> **DATASET**
* start *

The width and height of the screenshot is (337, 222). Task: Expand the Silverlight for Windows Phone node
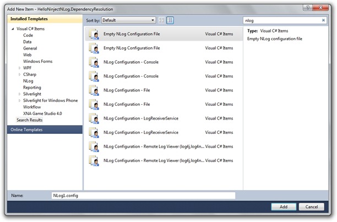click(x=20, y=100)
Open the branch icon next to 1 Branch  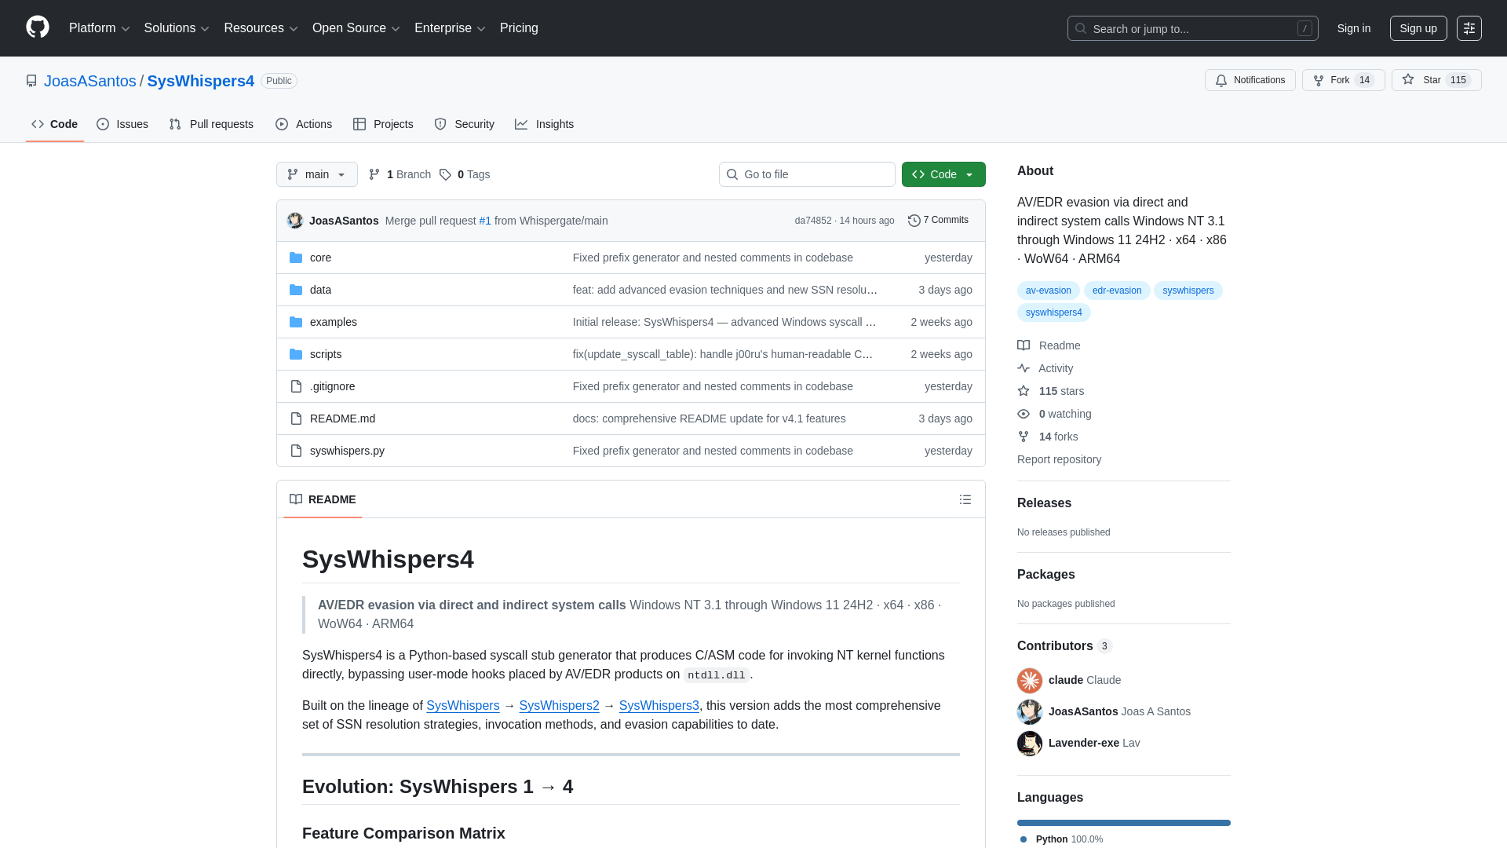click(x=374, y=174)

* end *
* start *

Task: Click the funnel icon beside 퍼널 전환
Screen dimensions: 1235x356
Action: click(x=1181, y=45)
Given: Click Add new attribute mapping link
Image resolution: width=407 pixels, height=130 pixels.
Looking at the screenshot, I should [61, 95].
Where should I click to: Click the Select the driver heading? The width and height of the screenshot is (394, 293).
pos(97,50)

* end *

> **TASK**
Reproduce the listing lines word for word, beginning at the line that contains "Task: Click the funnel icon beside 퍼널 전환" and stopping after the line that contains "Looking at the screenshot, I should [61, 95].".

> **EXERCISE ANSWER**
Task: Click the funnel icon beside 퍼널 전환
Screen dimensions: 1235x356
Action: click(x=1181, y=45)
Given: Click Add new attribute mapping link
Image resolution: width=407 pixels, height=130 pixels.
Looking at the screenshot, I should [61, 95].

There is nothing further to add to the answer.